> What is required
Scan the records below for the line containing "Anmelden (60, 1739)" and the line containing "StartupValley (402, 860)". Copy both, plus every line between, exactly.

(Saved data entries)

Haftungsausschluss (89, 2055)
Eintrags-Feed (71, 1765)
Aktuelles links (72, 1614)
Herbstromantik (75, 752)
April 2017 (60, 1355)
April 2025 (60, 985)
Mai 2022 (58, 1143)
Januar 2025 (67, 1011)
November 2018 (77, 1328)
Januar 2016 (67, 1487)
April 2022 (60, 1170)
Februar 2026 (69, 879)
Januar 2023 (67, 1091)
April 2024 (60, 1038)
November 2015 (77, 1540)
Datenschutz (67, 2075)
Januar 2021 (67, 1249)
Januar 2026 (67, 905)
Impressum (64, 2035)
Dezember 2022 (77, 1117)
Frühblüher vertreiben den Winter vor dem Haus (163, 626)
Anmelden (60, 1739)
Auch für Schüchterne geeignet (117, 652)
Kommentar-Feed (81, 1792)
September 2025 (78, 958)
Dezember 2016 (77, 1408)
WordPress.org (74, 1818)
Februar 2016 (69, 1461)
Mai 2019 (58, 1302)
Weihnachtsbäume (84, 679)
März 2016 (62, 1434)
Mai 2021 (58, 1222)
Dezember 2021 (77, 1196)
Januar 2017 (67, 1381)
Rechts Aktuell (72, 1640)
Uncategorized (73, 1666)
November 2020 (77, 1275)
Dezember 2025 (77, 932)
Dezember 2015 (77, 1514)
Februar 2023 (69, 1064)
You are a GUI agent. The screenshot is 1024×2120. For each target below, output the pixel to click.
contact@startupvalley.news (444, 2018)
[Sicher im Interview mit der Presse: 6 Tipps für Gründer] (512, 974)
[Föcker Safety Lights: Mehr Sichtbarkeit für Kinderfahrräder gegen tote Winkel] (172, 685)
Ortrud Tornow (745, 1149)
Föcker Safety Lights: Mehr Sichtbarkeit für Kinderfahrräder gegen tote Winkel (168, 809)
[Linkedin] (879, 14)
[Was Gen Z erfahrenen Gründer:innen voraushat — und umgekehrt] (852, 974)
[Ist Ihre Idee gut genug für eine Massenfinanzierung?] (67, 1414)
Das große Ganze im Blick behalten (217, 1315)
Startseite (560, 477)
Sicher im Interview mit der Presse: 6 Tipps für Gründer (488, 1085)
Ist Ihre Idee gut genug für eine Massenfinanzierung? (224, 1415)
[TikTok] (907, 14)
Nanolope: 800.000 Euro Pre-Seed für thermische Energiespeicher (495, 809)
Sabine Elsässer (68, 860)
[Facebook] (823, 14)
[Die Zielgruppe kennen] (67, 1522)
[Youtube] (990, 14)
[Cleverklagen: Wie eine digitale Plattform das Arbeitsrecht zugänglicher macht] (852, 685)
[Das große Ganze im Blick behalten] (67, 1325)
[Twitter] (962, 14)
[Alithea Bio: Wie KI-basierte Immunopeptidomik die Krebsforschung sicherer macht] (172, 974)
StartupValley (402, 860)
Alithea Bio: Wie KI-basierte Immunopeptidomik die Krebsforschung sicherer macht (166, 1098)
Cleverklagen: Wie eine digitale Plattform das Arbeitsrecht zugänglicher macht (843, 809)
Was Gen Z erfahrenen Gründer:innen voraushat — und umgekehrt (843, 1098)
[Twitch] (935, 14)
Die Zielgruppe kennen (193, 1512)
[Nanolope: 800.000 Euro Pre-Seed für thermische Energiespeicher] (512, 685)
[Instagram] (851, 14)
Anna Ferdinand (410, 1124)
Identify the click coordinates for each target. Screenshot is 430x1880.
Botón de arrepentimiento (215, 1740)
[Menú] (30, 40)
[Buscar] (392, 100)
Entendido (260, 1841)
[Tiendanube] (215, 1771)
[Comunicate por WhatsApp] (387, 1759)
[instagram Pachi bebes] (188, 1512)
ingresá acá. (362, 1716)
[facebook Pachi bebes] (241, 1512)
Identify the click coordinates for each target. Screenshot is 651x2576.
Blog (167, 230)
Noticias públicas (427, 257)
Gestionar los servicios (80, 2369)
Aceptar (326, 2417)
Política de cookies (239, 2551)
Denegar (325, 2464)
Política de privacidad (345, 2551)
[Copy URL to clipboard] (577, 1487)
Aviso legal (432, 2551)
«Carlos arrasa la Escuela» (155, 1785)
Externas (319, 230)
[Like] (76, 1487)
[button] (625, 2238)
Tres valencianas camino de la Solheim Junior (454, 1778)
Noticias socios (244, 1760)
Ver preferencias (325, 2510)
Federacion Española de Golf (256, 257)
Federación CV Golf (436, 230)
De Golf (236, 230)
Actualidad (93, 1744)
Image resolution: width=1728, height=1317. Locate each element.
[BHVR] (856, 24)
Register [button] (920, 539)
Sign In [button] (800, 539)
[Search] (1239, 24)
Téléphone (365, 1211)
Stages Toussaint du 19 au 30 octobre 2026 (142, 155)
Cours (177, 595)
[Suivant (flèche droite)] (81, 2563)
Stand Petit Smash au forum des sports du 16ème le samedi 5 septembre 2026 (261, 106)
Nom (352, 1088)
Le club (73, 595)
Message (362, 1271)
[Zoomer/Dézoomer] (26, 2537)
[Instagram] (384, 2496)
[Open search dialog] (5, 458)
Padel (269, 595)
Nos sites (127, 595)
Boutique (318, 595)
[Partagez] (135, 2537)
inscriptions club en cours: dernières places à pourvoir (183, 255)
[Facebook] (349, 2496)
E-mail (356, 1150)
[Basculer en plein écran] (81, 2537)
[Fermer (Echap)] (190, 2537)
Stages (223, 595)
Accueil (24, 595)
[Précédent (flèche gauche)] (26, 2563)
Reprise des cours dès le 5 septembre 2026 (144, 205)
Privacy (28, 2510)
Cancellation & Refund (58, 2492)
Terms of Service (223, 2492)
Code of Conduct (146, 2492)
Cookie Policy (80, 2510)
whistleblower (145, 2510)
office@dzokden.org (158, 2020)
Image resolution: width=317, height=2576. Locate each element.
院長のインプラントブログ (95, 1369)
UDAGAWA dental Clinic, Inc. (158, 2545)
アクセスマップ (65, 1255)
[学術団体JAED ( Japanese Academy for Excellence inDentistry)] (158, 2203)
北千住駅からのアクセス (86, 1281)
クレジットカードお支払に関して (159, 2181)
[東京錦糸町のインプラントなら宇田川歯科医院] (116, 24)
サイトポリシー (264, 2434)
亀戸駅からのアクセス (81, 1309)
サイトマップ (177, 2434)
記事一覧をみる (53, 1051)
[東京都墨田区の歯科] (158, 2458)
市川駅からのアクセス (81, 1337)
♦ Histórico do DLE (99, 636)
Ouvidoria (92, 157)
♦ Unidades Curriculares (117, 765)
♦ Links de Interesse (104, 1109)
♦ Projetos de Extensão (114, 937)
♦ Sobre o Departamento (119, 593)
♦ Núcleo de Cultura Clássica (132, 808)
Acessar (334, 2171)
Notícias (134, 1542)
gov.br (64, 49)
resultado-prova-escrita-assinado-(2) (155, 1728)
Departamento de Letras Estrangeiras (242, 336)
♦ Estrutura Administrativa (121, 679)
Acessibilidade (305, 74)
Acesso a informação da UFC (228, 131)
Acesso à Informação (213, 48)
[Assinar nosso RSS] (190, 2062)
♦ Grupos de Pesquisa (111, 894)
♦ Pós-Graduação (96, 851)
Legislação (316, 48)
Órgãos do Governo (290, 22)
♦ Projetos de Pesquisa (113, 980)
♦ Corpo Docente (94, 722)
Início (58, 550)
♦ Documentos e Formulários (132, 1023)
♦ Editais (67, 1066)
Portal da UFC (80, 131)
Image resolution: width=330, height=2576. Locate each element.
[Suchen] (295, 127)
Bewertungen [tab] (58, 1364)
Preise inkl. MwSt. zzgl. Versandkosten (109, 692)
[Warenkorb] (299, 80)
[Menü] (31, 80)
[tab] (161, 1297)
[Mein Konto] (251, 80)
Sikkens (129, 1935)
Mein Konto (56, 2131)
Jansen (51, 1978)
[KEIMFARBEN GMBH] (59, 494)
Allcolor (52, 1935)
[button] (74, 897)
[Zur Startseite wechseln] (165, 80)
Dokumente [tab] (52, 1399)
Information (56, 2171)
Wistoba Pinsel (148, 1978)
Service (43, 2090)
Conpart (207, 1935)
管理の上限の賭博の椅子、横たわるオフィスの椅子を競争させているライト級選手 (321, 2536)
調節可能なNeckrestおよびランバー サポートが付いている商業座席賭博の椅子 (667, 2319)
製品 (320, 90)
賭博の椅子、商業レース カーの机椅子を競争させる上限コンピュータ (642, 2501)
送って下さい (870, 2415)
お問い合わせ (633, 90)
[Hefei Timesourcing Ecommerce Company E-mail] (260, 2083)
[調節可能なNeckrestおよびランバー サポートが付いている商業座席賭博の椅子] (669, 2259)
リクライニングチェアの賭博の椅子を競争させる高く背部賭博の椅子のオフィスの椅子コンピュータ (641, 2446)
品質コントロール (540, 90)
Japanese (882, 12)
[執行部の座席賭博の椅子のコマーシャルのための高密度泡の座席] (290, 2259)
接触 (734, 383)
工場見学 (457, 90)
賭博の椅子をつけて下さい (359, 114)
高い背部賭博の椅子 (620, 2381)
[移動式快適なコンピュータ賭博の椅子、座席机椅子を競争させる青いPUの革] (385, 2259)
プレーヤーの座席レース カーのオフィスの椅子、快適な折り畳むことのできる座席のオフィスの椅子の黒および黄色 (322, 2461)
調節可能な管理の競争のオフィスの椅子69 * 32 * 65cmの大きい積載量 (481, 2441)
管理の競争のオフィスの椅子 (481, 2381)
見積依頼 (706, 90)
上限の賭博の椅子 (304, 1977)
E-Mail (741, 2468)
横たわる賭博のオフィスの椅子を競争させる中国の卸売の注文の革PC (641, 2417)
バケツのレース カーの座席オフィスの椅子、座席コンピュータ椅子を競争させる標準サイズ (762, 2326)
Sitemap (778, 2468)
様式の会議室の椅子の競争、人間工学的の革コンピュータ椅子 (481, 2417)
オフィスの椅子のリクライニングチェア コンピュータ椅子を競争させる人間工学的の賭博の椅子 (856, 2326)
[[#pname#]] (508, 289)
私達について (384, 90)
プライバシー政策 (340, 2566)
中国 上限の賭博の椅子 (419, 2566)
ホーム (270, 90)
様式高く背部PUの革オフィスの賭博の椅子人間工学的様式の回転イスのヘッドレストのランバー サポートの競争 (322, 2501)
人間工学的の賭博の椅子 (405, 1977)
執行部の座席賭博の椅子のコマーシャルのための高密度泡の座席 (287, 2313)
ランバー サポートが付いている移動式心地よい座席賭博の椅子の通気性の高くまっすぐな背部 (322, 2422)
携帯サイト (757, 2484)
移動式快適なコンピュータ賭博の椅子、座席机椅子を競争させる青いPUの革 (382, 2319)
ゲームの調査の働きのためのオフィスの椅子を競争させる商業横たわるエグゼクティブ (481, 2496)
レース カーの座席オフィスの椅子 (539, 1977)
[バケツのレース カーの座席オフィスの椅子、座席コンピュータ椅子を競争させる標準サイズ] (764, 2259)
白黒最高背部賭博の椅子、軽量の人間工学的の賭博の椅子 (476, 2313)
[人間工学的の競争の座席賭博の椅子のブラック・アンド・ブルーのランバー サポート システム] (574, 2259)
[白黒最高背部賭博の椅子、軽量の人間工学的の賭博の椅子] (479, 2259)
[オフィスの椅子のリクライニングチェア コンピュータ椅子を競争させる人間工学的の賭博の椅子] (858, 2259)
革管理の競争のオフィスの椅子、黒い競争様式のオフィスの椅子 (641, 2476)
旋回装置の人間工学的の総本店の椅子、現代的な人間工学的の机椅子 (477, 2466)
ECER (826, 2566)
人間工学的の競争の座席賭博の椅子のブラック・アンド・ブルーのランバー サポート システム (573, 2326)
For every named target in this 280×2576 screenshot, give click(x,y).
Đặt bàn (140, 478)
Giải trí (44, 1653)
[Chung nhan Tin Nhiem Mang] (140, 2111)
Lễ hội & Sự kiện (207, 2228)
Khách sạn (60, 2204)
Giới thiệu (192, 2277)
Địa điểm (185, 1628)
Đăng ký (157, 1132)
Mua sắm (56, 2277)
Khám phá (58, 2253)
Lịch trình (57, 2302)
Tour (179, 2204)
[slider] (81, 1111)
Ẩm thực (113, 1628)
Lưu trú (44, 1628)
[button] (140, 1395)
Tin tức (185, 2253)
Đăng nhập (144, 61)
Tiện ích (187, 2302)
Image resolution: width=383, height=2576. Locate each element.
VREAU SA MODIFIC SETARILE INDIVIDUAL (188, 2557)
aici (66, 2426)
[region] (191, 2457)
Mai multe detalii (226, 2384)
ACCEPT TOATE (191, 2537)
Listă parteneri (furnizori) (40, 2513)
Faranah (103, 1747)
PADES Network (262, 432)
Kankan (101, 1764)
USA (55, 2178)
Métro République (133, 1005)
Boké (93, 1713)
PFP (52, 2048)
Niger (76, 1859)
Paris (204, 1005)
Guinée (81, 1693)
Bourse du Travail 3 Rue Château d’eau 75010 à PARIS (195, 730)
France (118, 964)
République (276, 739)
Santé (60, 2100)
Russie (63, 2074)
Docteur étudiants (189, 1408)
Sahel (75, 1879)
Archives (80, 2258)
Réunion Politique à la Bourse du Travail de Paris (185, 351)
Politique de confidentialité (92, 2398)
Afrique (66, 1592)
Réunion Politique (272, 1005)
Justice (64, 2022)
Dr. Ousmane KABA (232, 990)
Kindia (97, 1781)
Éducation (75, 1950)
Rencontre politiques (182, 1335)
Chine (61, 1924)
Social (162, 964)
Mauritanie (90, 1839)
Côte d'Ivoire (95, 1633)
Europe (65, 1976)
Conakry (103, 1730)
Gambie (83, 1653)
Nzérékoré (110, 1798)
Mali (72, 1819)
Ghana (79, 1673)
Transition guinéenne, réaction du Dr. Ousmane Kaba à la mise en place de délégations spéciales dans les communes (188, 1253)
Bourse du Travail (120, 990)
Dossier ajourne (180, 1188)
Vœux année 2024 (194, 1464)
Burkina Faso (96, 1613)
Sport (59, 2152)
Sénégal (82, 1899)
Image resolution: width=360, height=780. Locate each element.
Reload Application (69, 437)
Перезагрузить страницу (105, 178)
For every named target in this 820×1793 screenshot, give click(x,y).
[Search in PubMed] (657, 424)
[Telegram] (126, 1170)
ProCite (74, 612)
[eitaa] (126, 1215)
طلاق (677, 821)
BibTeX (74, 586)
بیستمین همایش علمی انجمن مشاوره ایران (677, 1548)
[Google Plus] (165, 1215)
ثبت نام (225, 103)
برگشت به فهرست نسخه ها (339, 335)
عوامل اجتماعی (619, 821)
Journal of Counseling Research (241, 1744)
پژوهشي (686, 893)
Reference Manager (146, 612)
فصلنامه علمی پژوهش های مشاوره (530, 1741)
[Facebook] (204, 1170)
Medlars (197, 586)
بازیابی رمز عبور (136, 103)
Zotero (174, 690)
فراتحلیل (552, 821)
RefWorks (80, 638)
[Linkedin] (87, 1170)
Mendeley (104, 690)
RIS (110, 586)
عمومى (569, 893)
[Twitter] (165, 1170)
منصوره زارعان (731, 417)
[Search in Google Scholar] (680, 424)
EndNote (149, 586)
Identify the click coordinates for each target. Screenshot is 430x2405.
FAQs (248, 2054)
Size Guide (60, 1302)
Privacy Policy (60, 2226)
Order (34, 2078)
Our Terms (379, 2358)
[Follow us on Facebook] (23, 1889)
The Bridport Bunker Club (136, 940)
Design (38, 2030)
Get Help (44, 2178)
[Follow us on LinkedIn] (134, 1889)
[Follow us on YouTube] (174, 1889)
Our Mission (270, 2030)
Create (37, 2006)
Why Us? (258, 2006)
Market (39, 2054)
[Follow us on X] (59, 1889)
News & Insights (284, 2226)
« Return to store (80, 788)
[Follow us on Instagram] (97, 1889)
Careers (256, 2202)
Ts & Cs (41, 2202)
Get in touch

> Exercise answer
Anmelden (60, 1739)
Auch für Schüchterne geeignet (117, 652)
Kommentar-Feed (81, 1792)
September 2025 (78, 958)
Dezember 2016 (77, 1408)
WordPress.org (74, 1818)
Februar 2016 (69, 1461)
Mai 2019 (58, 1302)
Weihnachtsbäume (84, 679)
März 2016 (62, 1434)
Mai 2021 (58, 1222)
Dezember 2021 (77, 1196)
Januar 2017 (67, 1381)
Rechts Aktuell (72, 1640)
Uncategorized (73, 1666)
November 2020 (77, 1275)
Dezember 2025 (77, 932)
Dezember 2015 (77, 1514)
Februar 2023 (69, 1064)
You are a GUI agent. The screenshot is 1024×2120. For each target below, output the pixel to click.
contact@startupvalley.news (444, 2018)
[Sicher im Interview mit der Presse: 6 Tipps für Gründer] (512, 974)
[Föcker Safety Lights: Mehr Sichtbarkeit für Kinderfahrräder gegen tote Winkel] (172, 685)
Ortrud Tornow (745, 1149)
Föcker Safety Lights: Mehr Sichtbarkeit für Kinderfahrräder gegen tote Winkel (168, 809)
[Linkedin] (879, 14)
[Was Gen Z erfahrenen Gründer:innen voraushat — und umgekehrt] (852, 974)
[Ist Ihre Idee gut genug für eine Massenfinanzierung?] (67, 1414)
Das große Ganze im Blick behalten (217, 1315)
Startseite (560, 477)
Sicher im Interview mit der Presse: 6 Tipps für Gründer (488, 1085)
Ist Ihre Idee gut genug für eine Massenfinanzierung? (224, 1415)
[TikTok] (907, 14)
Nanolope: 800.000 Euro Pre-Seed für thermische Energiespeicher (495, 809)
Sabine Elsässer (68, 860)
[Facebook] (823, 14)
[Die Zielgruppe kennen] (67, 1522)
[Youtube] (990, 14)
[Cleverklagen: Wie eine digitale Plattform das Arbeitsrecht zugänglicher macht] (852, 685)
[Das große Ganze im Blick behalten] (67, 1325)
[Twitter] (962, 14)
[Alithea Bio: Wie KI-basierte Immunopeptidomik die Krebsforschung sicherer macht] (172, 974)
StartupValley (402, 860)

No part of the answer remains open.